*** Opening of Available data ***

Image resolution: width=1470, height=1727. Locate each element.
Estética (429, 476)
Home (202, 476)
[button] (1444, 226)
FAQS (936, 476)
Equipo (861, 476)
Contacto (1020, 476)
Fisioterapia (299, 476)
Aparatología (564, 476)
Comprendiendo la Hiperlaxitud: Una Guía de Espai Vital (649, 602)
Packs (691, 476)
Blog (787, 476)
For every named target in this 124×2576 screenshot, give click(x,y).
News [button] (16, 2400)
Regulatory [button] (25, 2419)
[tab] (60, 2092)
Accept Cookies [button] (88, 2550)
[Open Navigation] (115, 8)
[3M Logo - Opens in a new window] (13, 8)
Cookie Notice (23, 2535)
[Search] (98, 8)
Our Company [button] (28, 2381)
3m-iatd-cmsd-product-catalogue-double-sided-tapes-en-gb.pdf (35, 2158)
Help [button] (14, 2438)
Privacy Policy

*** Close of Available data ***

Exercise prompt:
Write out the data again in full. Match it exactly.

Written solution:
Image resolution: width=1470, height=1727. Locate each element.
Estética (429, 476)
Home (202, 476)
[button] (1444, 226)
FAQS (936, 476)
Equipo (861, 476)
Contacto (1020, 476)
Fisioterapia (299, 476)
Aparatología (564, 476)
Comprendiendo la Hiperlaxitud: Una Guía de Espai Vital (649, 602)
Packs (691, 476)
Blog (787, 476)
For every named target in this 124×2576 screenshot, give click(x,y).
News [button] (16, 2400)
Regulatory [button] (25, 2419)
[tab] (60, 2092)
Accept Cookies [button] (88, 2550)
[Open Navigation] (115, 8)
[3M Logo - Opens in a new window] (13, 8)
Cookie Notice (23, 2535)
[Search] (98, 8)
Our Company [button] (28, 2381)
3m-iatd-cmsd-product-catalogue-double-sided-tapes-en-gb.pdf (35, 2158)
Help [button] (14, 2438)
Privacy Policy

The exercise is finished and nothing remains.